Tuesday, the S&P Global Flash US Composite PMI reported better-than-expected activity for the manufacturing service sectors, even as both indexes remain in deep contraction territory.
The report said that the manufacturing PMI data rose to 46.8, up from December’s reading of 46.2. The data beat expectations; According to consensus estimates, economists were looking for a reading of around 46.
Meanwhile, activity in the service sector increased in January, rising to 46.6, up from December’s reading of 44.7. Economists were looking for a print around 45.3.
The gold market, while off its highs, is trying to hold on to its overnight gains following the economic data. February gold futures last traded at $1,928.60 an ounce, roughly unchanged on the day.
Although the headline data ticked higher in January, Chris Williamson, Chief Business Economist at S&P Global Market Intelligence, said recession risks continue to grow.
“The US economy has started 2023 on a disappointingly soft note, with business activity contracting sharply again in January.
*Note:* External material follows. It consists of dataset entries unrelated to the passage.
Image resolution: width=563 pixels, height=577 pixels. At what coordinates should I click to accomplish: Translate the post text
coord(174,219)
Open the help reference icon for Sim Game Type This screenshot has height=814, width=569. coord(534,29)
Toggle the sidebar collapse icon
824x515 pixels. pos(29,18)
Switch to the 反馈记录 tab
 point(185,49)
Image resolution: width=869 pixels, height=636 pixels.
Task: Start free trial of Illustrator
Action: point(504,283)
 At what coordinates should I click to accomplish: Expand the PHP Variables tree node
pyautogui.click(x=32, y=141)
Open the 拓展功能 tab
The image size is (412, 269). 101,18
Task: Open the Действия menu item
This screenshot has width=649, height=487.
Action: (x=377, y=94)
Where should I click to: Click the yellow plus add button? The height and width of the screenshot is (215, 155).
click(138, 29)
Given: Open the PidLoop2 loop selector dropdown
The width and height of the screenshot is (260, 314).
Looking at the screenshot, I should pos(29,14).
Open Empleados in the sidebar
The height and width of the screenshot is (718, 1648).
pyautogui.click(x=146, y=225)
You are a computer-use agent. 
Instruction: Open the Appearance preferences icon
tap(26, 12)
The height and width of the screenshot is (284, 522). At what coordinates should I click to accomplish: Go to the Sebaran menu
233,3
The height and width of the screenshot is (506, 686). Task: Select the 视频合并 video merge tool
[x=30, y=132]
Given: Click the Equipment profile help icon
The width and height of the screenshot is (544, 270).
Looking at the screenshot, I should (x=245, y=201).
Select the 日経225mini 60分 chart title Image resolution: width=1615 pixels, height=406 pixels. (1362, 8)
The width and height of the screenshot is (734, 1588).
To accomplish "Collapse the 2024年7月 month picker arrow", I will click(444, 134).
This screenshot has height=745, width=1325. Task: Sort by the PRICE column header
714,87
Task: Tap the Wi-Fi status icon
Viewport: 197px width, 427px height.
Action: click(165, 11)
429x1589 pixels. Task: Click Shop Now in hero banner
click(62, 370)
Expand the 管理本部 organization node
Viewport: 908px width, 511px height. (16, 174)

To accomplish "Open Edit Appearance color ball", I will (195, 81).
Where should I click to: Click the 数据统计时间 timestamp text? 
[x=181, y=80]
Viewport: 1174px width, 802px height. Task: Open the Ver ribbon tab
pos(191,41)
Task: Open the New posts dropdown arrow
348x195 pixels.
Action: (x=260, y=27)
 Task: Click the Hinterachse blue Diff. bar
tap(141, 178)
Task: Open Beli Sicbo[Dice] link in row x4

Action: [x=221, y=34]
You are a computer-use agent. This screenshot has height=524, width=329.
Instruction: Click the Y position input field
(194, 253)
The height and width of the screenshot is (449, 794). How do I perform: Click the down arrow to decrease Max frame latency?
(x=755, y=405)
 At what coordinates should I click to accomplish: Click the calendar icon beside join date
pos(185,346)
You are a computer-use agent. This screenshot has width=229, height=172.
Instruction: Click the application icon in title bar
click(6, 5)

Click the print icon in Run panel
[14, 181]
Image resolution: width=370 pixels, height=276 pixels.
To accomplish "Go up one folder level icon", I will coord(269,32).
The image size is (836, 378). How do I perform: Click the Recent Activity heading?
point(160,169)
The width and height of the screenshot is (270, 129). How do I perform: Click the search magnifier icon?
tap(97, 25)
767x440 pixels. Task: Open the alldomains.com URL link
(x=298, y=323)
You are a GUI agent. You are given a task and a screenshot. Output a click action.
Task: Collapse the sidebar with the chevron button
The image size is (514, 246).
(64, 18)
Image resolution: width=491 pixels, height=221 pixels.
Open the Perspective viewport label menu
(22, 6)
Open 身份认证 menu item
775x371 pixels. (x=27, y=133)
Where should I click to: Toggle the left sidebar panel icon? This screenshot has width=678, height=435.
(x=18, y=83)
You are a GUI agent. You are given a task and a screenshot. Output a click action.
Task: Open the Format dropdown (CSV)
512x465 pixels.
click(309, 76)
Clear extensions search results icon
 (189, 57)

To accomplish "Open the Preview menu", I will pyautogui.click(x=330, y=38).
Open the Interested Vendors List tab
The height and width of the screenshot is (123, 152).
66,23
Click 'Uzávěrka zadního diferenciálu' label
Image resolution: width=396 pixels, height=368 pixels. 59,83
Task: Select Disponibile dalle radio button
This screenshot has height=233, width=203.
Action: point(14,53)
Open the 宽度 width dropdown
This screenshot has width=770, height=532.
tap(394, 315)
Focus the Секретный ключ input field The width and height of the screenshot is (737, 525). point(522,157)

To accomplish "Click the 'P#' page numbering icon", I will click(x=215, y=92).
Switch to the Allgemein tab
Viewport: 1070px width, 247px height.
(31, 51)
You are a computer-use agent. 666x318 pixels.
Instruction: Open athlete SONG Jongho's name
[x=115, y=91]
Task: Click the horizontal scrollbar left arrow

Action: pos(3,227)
Although moderate compared to December, the rate of decline is among the steepest seen since the global financial crisis, reflecting falling activity across both manufacturing and services,” he said in the report.
The report also noted that despite the weak activity, inflation remains elevated.
The worry is that, not only has the survey indicated a downturn in economic activity at the start of the year, but the rate of input cost inflation has accelerated into the new year, linked in part to upward wage pressures, which could encourage a further aggressive tightening of Fed policy despite rising recession risks,” Williamson said.